Noticeably Preachy
Scoring Pattern
SPS 2.1-3.0→clear sermonic patterns, reader feels lectured to
Definition
SPS 2.1-3.0. Clear sermonic patterns that the reader can feel — the text is no longer merely advisory but has crossed into territory where the reader may feel lectured to, moralized at, or pressured. At this level, multiple SSI features score 3+ and several LPI categories show elevated density. The reader notices repeated moral framing, direct address with moral weight, and claims presented without adequate hedging. Op-eds with strong moral conviction, passionate advocacy writing, and motivational speeches often fall in this band.
Examples
Example 1
We cannot afford to be complacent. The truth is that every day of inaction is a day of complicity. You have the power — and the responsibility — to change this.
Multiple sermonic markers in a short passage: certainty language ("the truth is"), guilt trigger ("complicity"), second person moral address ("you have the responsibility"), and implicit call to action.
Example 2
It is time we stopped pretending this will fix itself.
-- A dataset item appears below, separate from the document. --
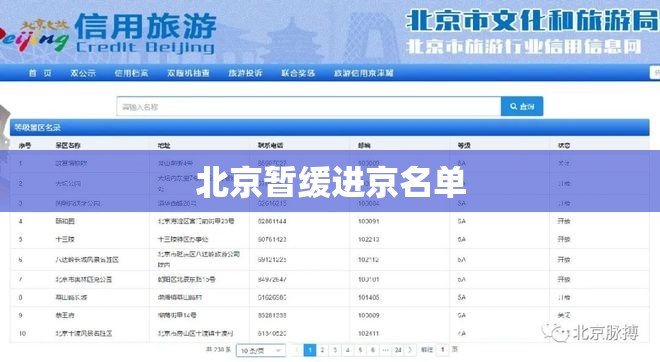Open the 旅游投诉 menu item
This screenshot has height=362, width=660.
click(x=245, y=73)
We know what needs to be done. The question is whether we have the courage to do it.
The passage frames inaction as pretense, claims shared knowledge, and challenges the audience's courage — clear sermonic pressure across multiple SSI features.
Example 3
How much longer can we accept the unacceptable? Our values demand better. Our conscience demands better. We demand better.
Rhetorical question, virtue vocabulary, and anaphoric repetition ("demands better") create a passage that is unmistakably prescriptive without reaching full sermonic intensity.
AI Detection Note
AI text occasionally reaches the Noticeably Preachy band when prompted to write persuasive or motivational content, but it struggles to sustain this level organically. AI preachiness at this level tends to be uneven — bursts of strong sermonic language followed by retreats to hedged advisory prose. Human writing in this band maintains consistent intensity. The evenness of sermonic intensity across a passage is diagnostic.